Several years ago, in an area that was very heavily penetrated with both utility-scale and residential solar, APS experienced voltage problems between its sub-transmission and distribution system, Tetlow said. “It was springtime and [there was] very little system load. We would actually have to push the 69-[kV] system high and the 12-kV [lines] would come low. … You end up running around with capacitors and regulators trying to fix the voltage.”

The experience has led to changes in APS’ system planning.
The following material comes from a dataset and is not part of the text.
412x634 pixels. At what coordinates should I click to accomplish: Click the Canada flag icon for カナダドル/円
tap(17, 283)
“We have learned over the years that we study our system not just at peak output but [also] at peak renewable generation,” Tetlow said. “So for us our peak demand will always be around 4 or 5 [or] 6 p.m. Peak renewables is about 12:30 or 1 in the afternoon. So doing your system studies starts to look very different at certain times of the year in areas with heavily penetrated renewables. It’s just a reality of ensuring reliability in both states.”

Clear Roles Needed

Tetlow and Vos said maximizing the value of DERs while minimizing the risks requires distribution utilities, aggregators and residential customers to have clear roles in the system. Vos said interconnection rules need to spell out when the distribution company can take control of DERs for reliability. In Australia, he said, the rules allow the distribution company to take control of an asset “under certain conditions. Frequency [problems] is one. Voltage is another.”

Ready or not for EVs?

EVs also will present challenges and new opportunities as they grow in scale, Vos said.

He expressed concern that utilities conducting pilot projects of 20 or 100 cars may be unprepared for the coming transition. “They’re coming fast, and if I were a utility executive, I would be doubling down on how much I can embrace and help bring electric vehicles into the fold,” he said, citing their potential for load growth and value as sources of stored energy and controllable loads.
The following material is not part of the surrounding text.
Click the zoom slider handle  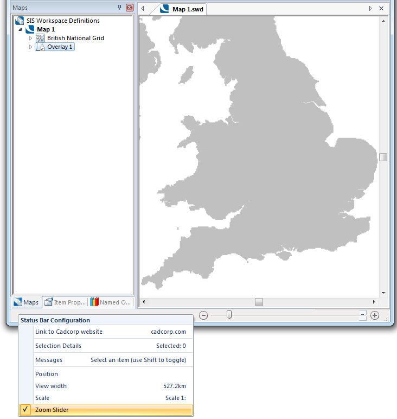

“These things are coming in the thousands, so we as an industry better get our arms around this, or we’re going to … see an impact on reliability.”

Increasing Complexity

Order 2222 required RTOs to submit compliance filings revising their tariffs by July 19. But earlier this month, the commission granted requests by MISO, PJM and SPP to delay their filings by up to nine months. ISO-NE also said it will seek a delay. (See FERC OKs Delay on Order 2222 Compliance.)

Kristin Swenson, senior market development adviser for MISO, told the WIRES audience that the RTO needed more time to complete necessary software upgrades and work with stakeholders.
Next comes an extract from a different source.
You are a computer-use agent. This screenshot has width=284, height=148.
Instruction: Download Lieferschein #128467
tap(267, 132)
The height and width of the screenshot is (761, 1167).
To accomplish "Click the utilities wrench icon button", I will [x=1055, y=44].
“This is an awful lot of people to get on the same page, especially when you talk about an area as large as MISO. We know that we will need regulators to come along with us. We have to be able to not just say, ‘Here’s what we’re doing,’ but we have to engage in conversation about what we should do. So that’s a process,” she said.

The process was slowed by the pandemic, which eliminated in-person meetings. “There’s [no opportunity for] hallway conversations outside the stakeholder meeting where you kind of hash things out and realize: ‘Oh wait, we were talking [about] the same thing; we just used different language,’” she added.

Tricia DeBleeckere, planning director in the regulatory analysis division of the Minnesota Public Utilities Commission, said the growth of DERs and other changes in the electric industry are straining regulators’ capacity.

“There’s a lot of new territory we’re wading into, both from the distribution system as well as potentially new constructs for regulation,” she said. “The scope, pace and depth of the work has dramatically increased over the last five years, and I think it’s only going to get even more complicated.”

Tetlow agreed that the grid is “complex, and the reality is we’re making it more complex.”

“That’s not necessarily bad,” he added. “If done right, there’s tremendous opportunities there. But everything needs to be done with the lens of reliability.”